▸ **INSTRUCTIONS FOR THE TASK**:
Your answer should be the records, restated word for word.

▸ **RAW DATA**:
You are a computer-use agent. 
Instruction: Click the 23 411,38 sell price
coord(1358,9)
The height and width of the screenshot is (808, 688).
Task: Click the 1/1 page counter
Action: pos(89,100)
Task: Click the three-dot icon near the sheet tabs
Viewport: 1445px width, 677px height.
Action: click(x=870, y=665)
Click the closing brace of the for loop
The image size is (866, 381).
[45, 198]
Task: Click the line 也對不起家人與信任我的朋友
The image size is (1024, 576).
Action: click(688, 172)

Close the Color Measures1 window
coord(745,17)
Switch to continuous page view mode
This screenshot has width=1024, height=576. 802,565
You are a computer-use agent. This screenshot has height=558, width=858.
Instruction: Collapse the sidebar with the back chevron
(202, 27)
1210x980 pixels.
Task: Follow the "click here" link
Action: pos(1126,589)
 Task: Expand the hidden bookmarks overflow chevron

▸ **EXERCISE RESPONSE**:
You are a computer-use agent. 
Instruction: Click the 23 411,38 sell price
coord(1358,9)
The height and width of the screenshot is (808, 688).
Task: Click the 1/1 page counter
Action: pos(89,100)
Task: Click the three-dot icon near the sheet tabs
Viewport: 1445px width, 677px height.
Action: click(x=870, y=665)
Click the closing brace of the for loop
The image size is (866, 381).
[45, 198]
Task: Click the line 也對不起家人與信任我的朋友
The image size is (1024, 576).
Action: click(688, 172)

Close the Color Measures1 window
coord(745,17)
Switch to continuous page view mode
This screenshot has width=1024, height=576. 802,565
You are a computer-use agent. This screenshot has height=558, width=858.
Instruction: Collapse the sidebar with the back chevron
(202, 27)
1210x980 pixels.
Task: Follow the "click here" link
Action: pos(1126,589)
 Task: Expand the hidden bookmarks overflow chevron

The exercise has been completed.